早生で耐冷性が強く良質良食味の水稲新品種候補系統「東北177号」の育成

タイトル 早生で耐冷性が強く良質良食味の水稲新品種候補系統「東北177号」の育成
担当機関 宮城古川農試
研究課題名
研究期間 1996~2006
研究担当者 永野邦明
松永和久
早坂浩志
黒田倫子
千葉文弥
宮野法近
佐々木都彦
遠藤貴司
我妻謙介
発行年度 2006
要約 水稲「東北177号」は寒冷地中部では早生の晩に属し、耐冷性、食味が「こころまち」に優るいもち病抵抗性、良質良食味系統である。宮城県で奨励品種に採用される予定で、山間地における良質良食味米の安定生産が期待される。
キーワード 水稲、奨励品種、東北177号、早生の晩、耐冷性、いもち病抵抗性、良食味
背景・ねらい 宮城県の山間高冷地帯では、早生の良質良食味品種「こころまち」を奨励普及しているが、「こころまち」は耐冷性や食味が不十分で良食味米の安定生産が課題である。そこで「こころまち」に替わる、耐冷性・耐病性・耐倒伏性に優れる、早生良質良食味品種の開発を目指す。
成果の内容・特徴
  1. 「東北177号」は、宮城県古川農業試験場において、早生の耐冷,耐病,良質良食味品種を目標とし、「中部94号」(後の「峰ひびき」)を母、「こころまち」を父として、1997年4月に人工交配を行い、その早期育成のために葯培養を利用して育成した系統である。
  2. 出穂・成熟期は「こころまち」よりやや遅く、育成地では“早生の晩”である(表1)。
  3. 「こころまち」に比較して、稈長はやや短く、穂長は同程度で、穂数はやや多く、草型は“偏穂数型”である。耐倒伏性は「こころまち」並かやや強い“やや強”で、収量性は「こころまち」にやや優る(表1)。
  4. いもち病真性抵抗性遺伝子型は“Pii”と推定され、圃場抵抗性は葉いもち・穂いもちともに“強”、障害型耐冷性は“極強”、穂発芽性は“やや難”である(表1)。
  5. 玄米千粒重は「こころまち」よりやや小さく、粒厚はやや厚く、玄米品質は「こころまち」並の“上中”である。食味は、「こころまち」より粘りが強く、味も良好で、総合で優る(表1、2)。
成果の活用面・留意点
  1. 宮城県で奨励品種に採用され、山間高冷地帯の「こころまち」等に替えて普及が見込まれる。
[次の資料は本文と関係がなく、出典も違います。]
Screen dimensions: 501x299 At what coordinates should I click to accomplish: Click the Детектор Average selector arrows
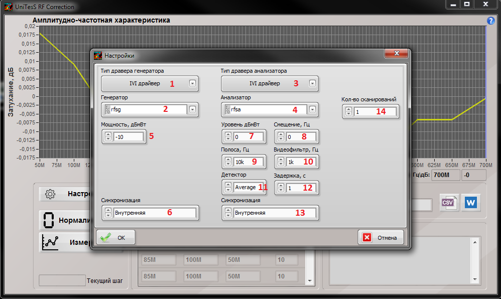coord(228,188)
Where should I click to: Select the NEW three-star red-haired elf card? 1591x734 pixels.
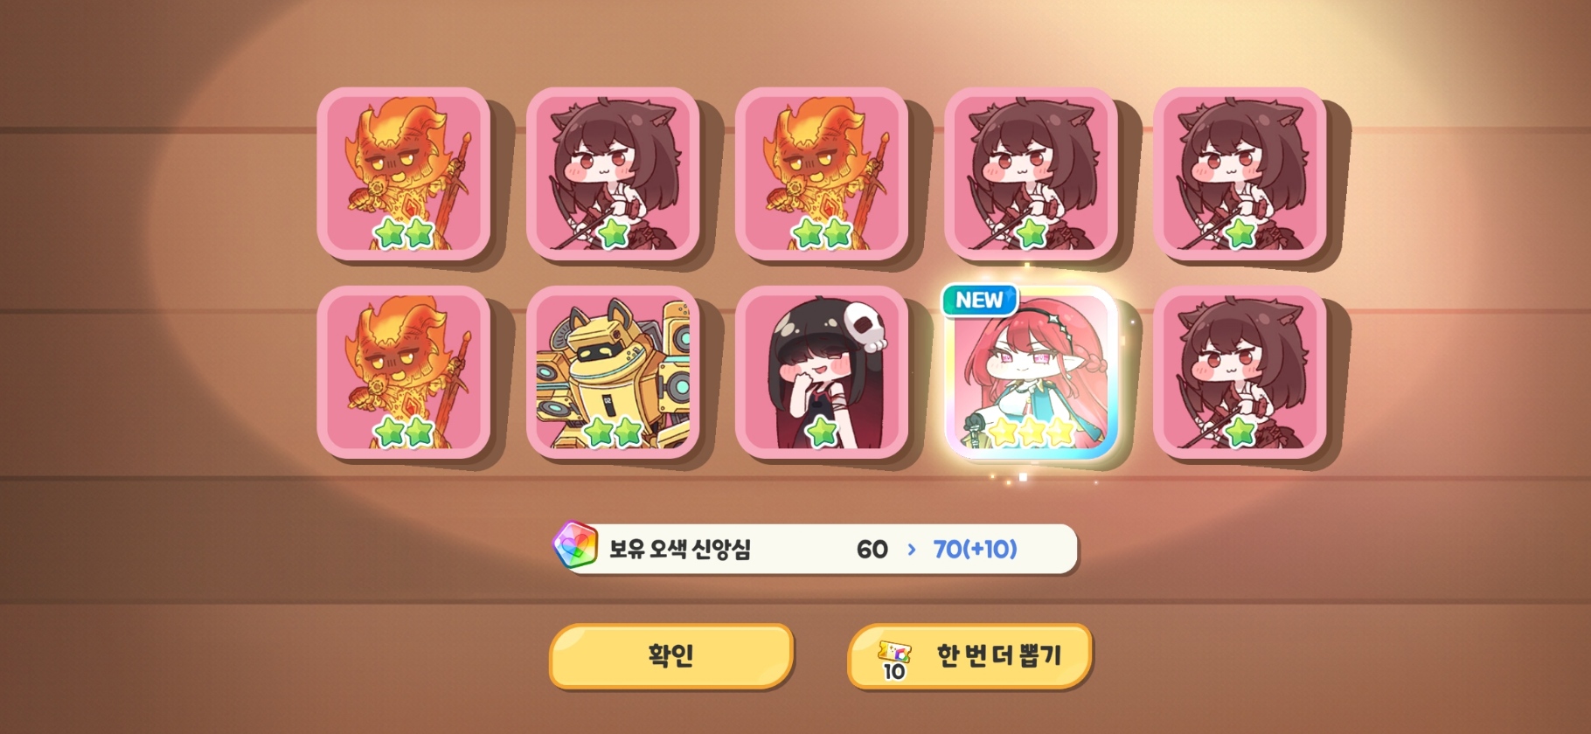[x=1031, y=372]
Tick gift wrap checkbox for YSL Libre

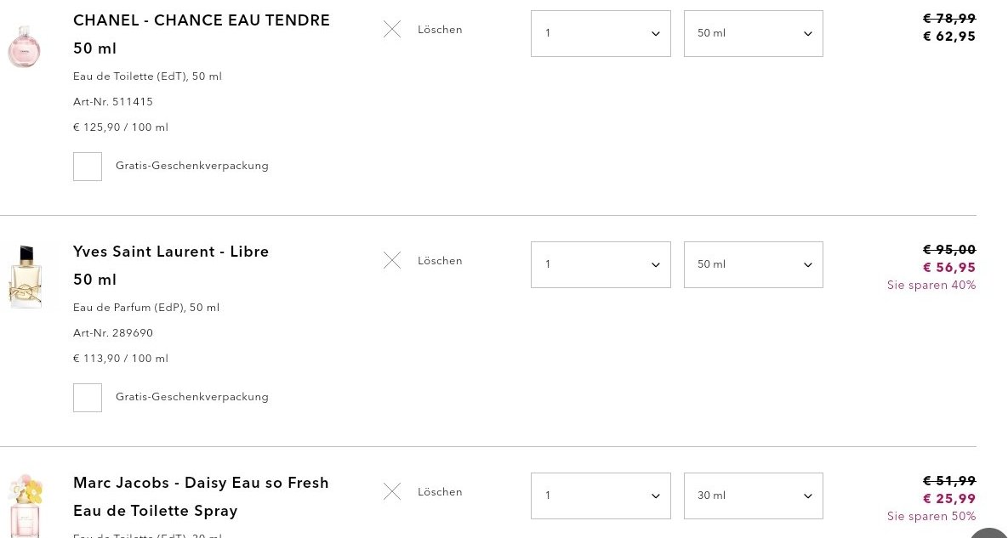click(x=88, y=398)
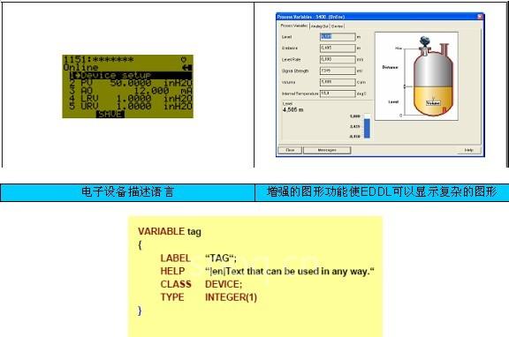Select Device setup menu entry
The image size is (509, 337).
131,76
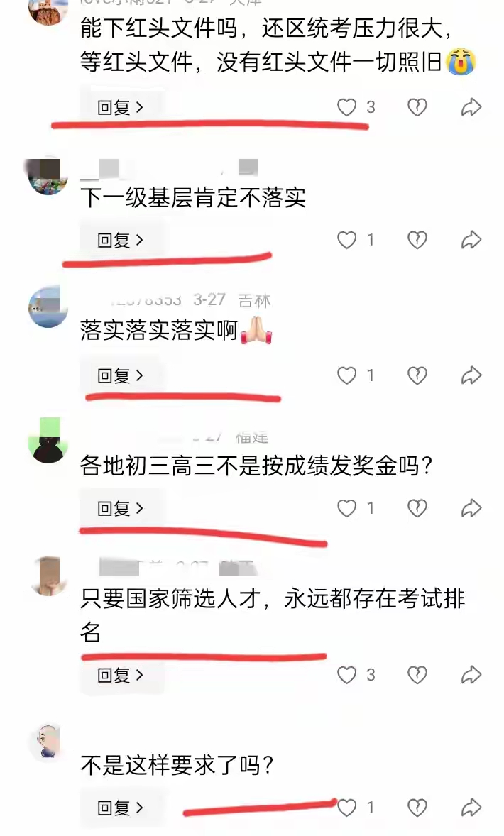504x836 pixels.
Task: Share the 落实落实落实啊 comment
Action: 471,376
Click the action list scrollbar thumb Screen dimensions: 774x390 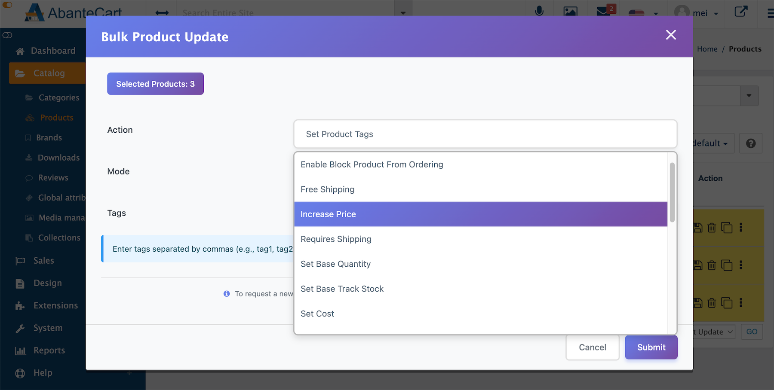coord(672,192)
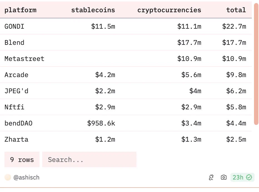Click the 9 rows counter button
259x192 pixels.
click(x=22, y=159)
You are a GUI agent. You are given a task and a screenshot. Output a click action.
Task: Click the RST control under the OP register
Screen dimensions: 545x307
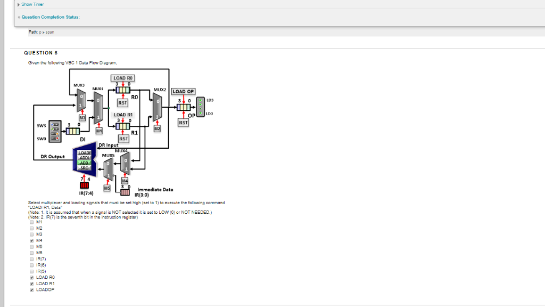point(183,123)

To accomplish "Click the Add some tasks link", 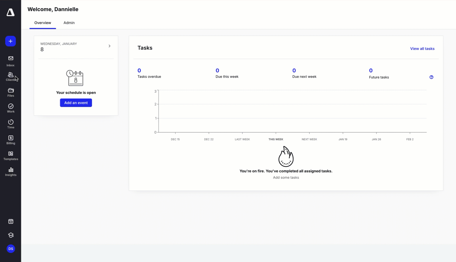I will 286,177.
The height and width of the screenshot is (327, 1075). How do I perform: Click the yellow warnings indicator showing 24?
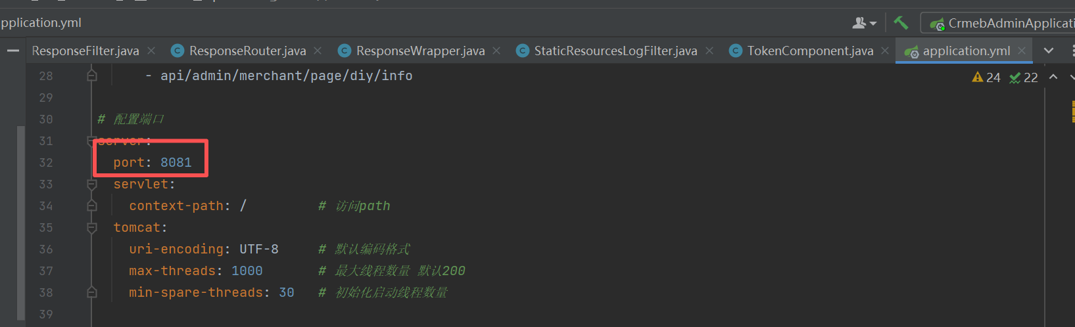tap(986, 77)
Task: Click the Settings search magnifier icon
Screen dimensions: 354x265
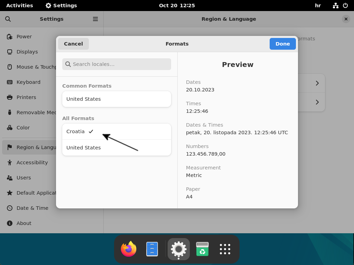Action: pos(8,19)
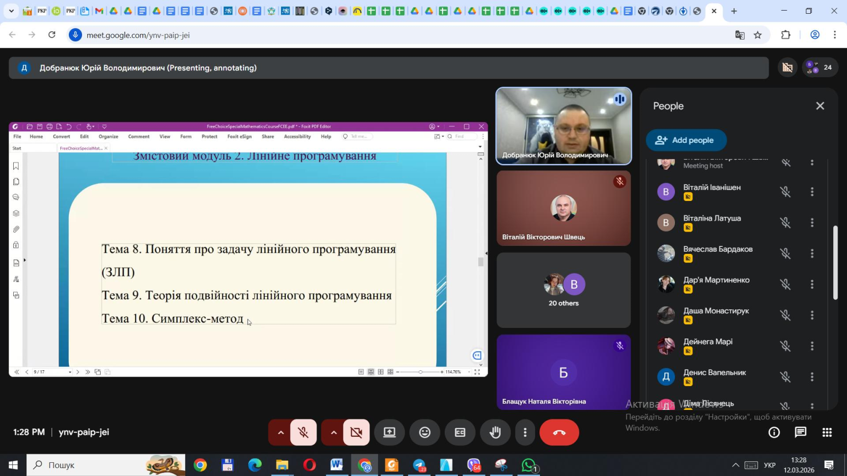Viewport: 847px width, 476px height.
Task: Open meeting details info icon
Action: pyautogui.click(x=774, y=433)
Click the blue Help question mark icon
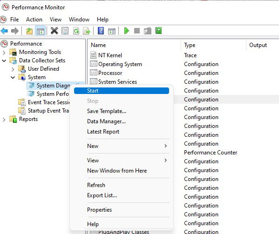The image size is (279, 234). (101, 31)
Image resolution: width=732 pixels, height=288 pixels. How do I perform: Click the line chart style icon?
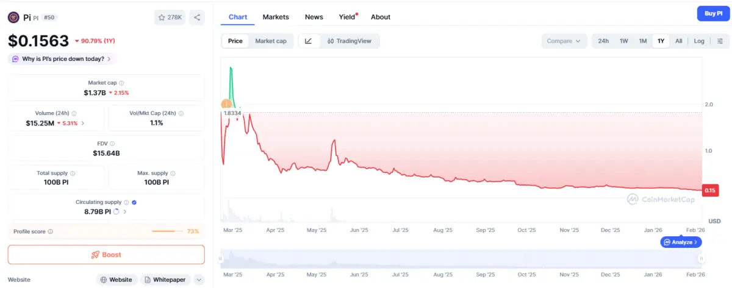[x=309, y=41]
普及見込み面積は500haである。
  2. 穂発芽性は“やや難”であるが刈り遅れに注意し、適期収穫に努める。
  3. 耐冷性は“極強”ではあるが、危険期に低温が予想される場合は、深水管理に努める。
  4. 白葉枯病にやや弱いので、常発地では栽培を避ける。